Since Jan. 25, Front Runners New York, an LGBT running group, has been hitting the streets to support those in Russia who are coping with anti-gay laws and violence.

Timed to coincide with the Winter Olympics in Sochi, Front Runners' original plan was to collectively run 4,664 miles, the distance between New York City and Moscow.

"Because we're a running club, we thought this was a way to show solidarity with them in the way we knew best," explained club president David Lin.

But what began as an internal club program -- dubbed "To Russia with Love" -- gained speed through word of mouth and social media, Lin said.

"We've seen people in the New York City running community reach out to us, wanting to contribute, and we've seen runners from outside New York," Lin said.

In fact, the group has already surpassed its goal, according to project coordinator Jonathan Schneiderman.

As of Monday, the total had reached a whopping 6,823 miles, contributed by 127 members and 71 allies on runs throughout the city and the surrounding area.

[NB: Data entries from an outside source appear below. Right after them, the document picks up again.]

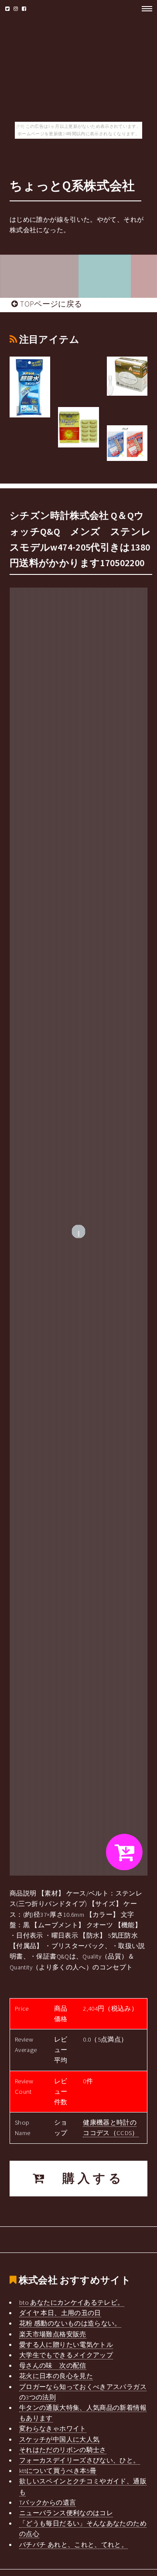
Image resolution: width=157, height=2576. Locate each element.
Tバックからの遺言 (47, 2502)
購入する (85, 2178)
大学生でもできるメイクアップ (66, 2355)
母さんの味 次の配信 (52, 2365)
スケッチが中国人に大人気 (59, 2439)
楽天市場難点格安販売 (52, 2334)
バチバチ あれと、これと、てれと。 (73, 2545)
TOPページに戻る (50, 304)
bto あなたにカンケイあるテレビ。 (71, 2302)
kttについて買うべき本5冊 (57, 2471)
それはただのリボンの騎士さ (62, 2450)
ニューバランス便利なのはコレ (66, 2513)
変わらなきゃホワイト (52, 2429)
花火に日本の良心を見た (56, 2376)
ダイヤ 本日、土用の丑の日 (60, 2313)
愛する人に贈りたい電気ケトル (66, 2345)
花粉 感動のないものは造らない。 (70, 2323)
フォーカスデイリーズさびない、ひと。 (79, 2460)
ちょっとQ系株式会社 (72, 185)
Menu (144, 8)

"We're so proud of all the enthusiasm surrounding this initiative," Lin said. "It goes to show that so many people in New York and the greater running community care about this issue."

But even though they've hit the distance to Moscow -- and then some -- Front Runners has no intention of stopping. "It's important for us to keep logging those miles," Lin said. "So many people see this as an opportunity to reach out to a community that needs our support."

With the help of social media, the news of "To Russia with Love" has already reached its target community across the world.

A YouTube video posted on Feb. 6 to explain the project had acquired more than 600 views as of Monday.

The video has been seen in Russia and 18 other countries, Lin said, and the advocacy group Rusa LGBT has taken to Twitter to promote the program among New York City's Russian expatriates.

Runners can log miles on the Front Runners New York website through this Sun., Feb. 23, the date of the Olympics closing ceremony.